Jones and Gregory J. Victory, associate director in CCS who oversees the internship offerings, say that the transition has been smooth and that the program is a “natural fit” inside CCS. Jones and other team members work to build relationships with local employers in the community and with national employers, and to tailor experiences for students that fit their individual academic needs and professional goals.

“For many students, an internship isn’t a means to an end — it’s a critical part of the career exploration process,” says Michael T. Cahill, director of the Center for Career Services. “It’s like trying on a pair of pants. You won’t really know whether you like them or not until you’ve had a chance to try them on, see how they fit, and take a good look at them in the mirror.” The “trying-on” phase extends beyond graduation for many students; while internship offerings are extended only to enrolled students, the Center for Career Services offers a full suite of career exploration, networking, resume-critiquing, and other services to alumni — essentially, career services for life.

The Center for Career Services also surveys alumni each year for its annual placement report, released each spring. This year’s report, for the Class of 2006, showed that some 95 percent of respondents found full-time work or attended graduate school within a year of graduation, with 94 percent of those indicating the work was directly related to their career goals. Eighteen percent of respondents indicated that their job was secured through an internship.

“As Harvard researcher Dr. Richard Light has found, a majority of students report that their most profound experiences at college take place outside the classroom,” says Wells. “The partnership between the curricular and the co-curricular at Syracuse University is a tremendous example of this — interns taking what they learn in the classroom and applying it to their career exploration, a perfect example of engagement with the world.”

Many of the internships give students unique opportunities they might not otherwise be able to pursue. A legislative internship program puts several students to work in Albany each year. Another program, jointly administered through the Center for Career Services and the Office of Multicultural Affairs, has placed first-year students in SU’s nationally recognized WellsLink Leadership Program in internships with Morgan Stanley in New York City. “First-year students aren’t usually considered for internships this prestigious, but the folks at Morgan Stanley are so impressed with the WellsLink Scholars that they’ve made it happen,” says Victory.

Students and faculty are encouraged to come to CCS with their ideas on internships, and CCS team members will do what they can to make it work,” says Victory. He also encourages SU parents, alumni and friends to contact CCS if they can help in crafting internship opportunities, especially in highly creative fields.

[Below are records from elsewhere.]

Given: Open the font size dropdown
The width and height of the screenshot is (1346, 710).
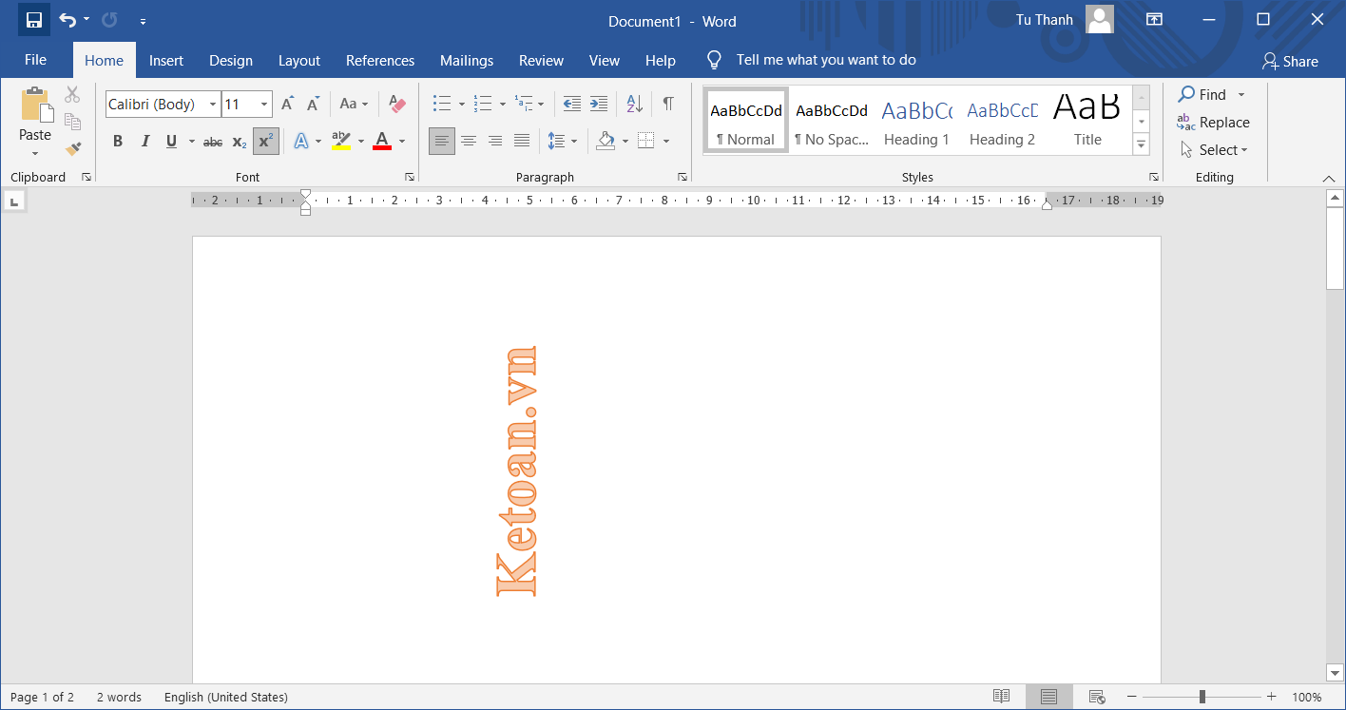Looking at the screenshot, I should point(264,105).
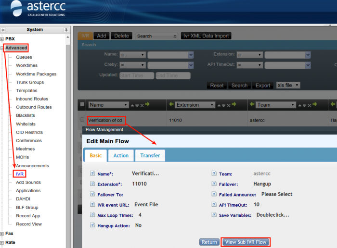Open the Name operator dropdown in search
This screenshot has width=337, height=248.
tap(132, 55)
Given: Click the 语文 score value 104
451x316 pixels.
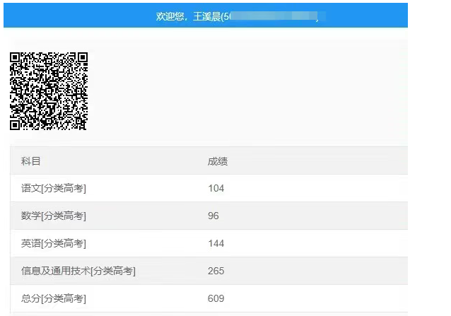Looking at the screenshot, I should (x=216, y=188).
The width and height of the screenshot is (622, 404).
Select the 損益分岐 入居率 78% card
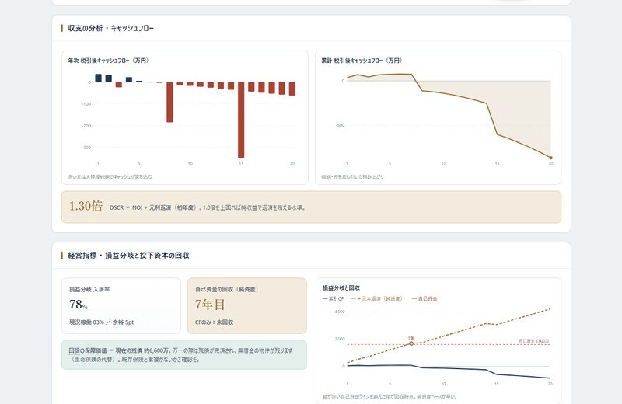tap(121, 305)
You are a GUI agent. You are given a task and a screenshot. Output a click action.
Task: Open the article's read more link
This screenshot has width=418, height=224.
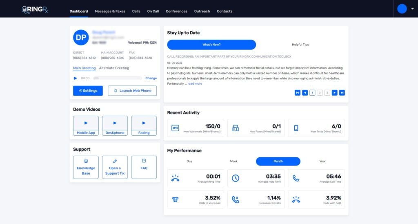pos(195,84)
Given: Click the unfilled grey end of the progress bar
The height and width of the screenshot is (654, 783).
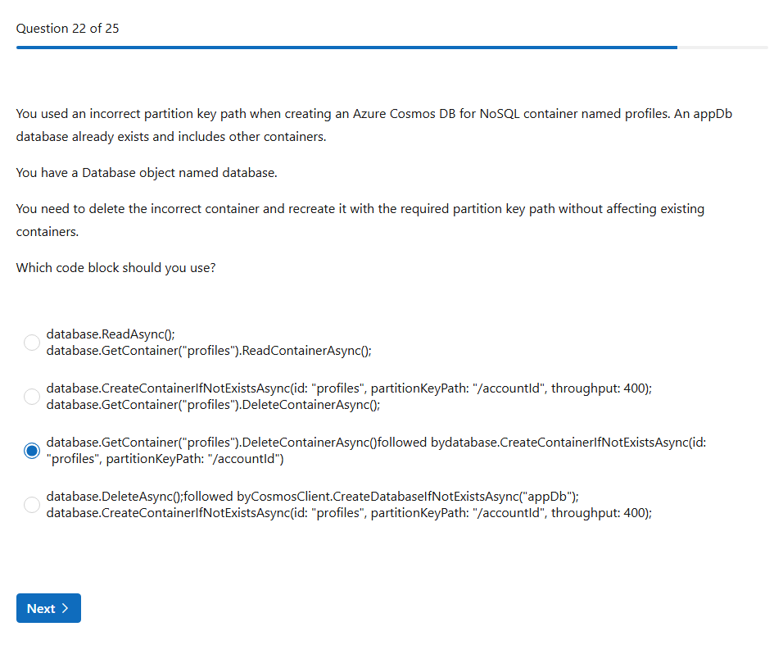Looking at the screenshot, I should click(722, 48).
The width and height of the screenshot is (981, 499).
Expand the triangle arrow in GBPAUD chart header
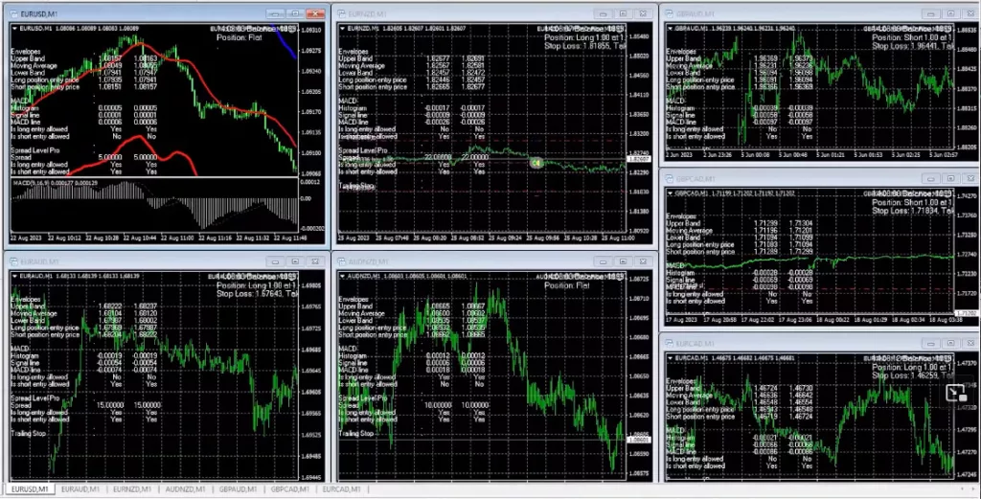(x=671, y=29)
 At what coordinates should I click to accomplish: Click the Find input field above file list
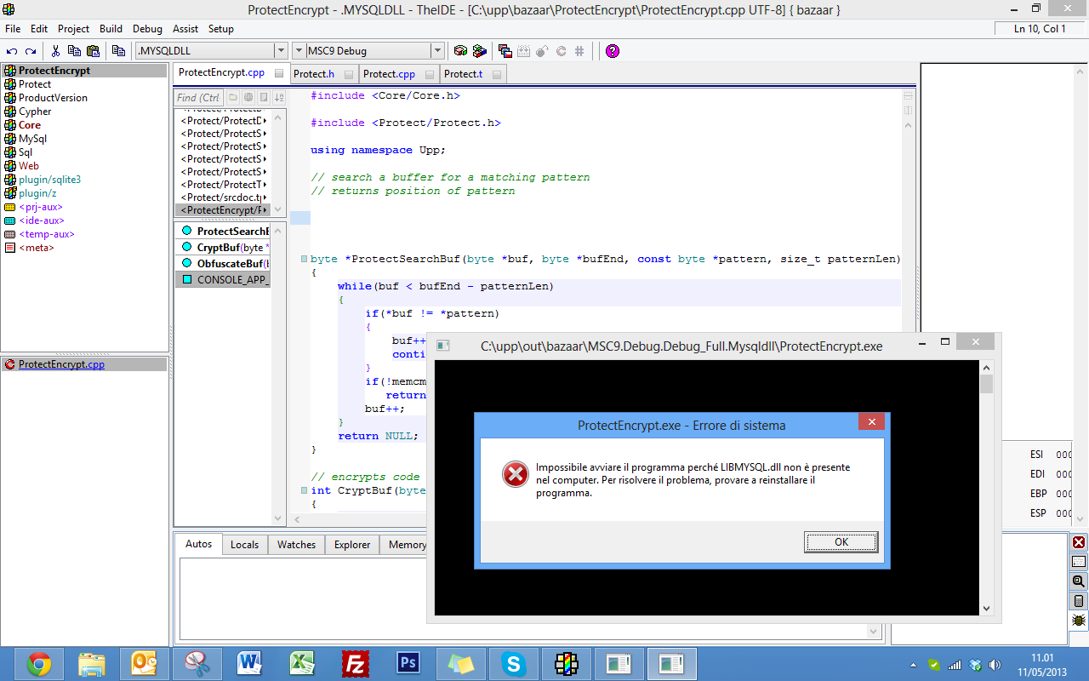(199, 98)
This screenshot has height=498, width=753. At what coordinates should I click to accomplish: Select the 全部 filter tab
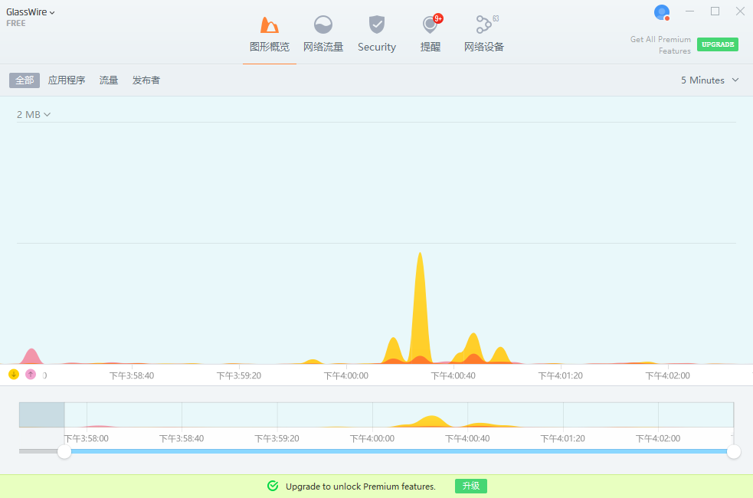coord(25,80)
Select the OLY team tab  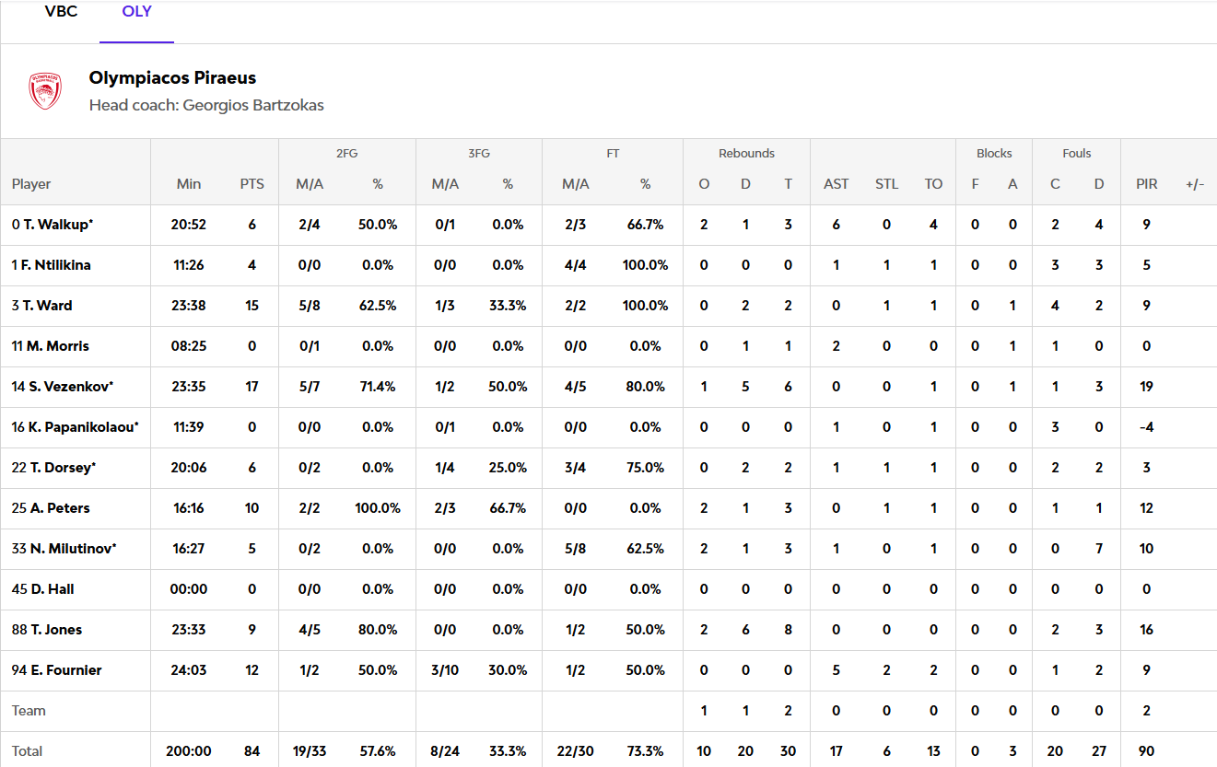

For Clements Internship Award recipient David Taube, a junior majoring in psychology and philosophy in The College of Arts and Sciences and magazine journalism in the Newhouse School, his summer internship at the London-based Philosophy Now publication has encouraged him in working to bring specialized niche subjects to lay audiences. For fellow Clements recipient Dylan Fairchild, a junior majoring in sociology in The College of Arts and Sciences and public relations in the Newhouse School, an internship with the Youth Advocacy Center in New York City taught important lessons.

“My internship was basically a summer course with my experience being the textbook,” Fairchild says. “I was faced with many tests of character, ambition and emotions, and I was constantly forced to re-evaluate and re-educate myself. I don’t believe I would have learned these skills in a real class, because the most influential teacher in my life can only be myself and what I allow myself to experience. I think my internship helped me to realize how I can become an efficient member of any work force.”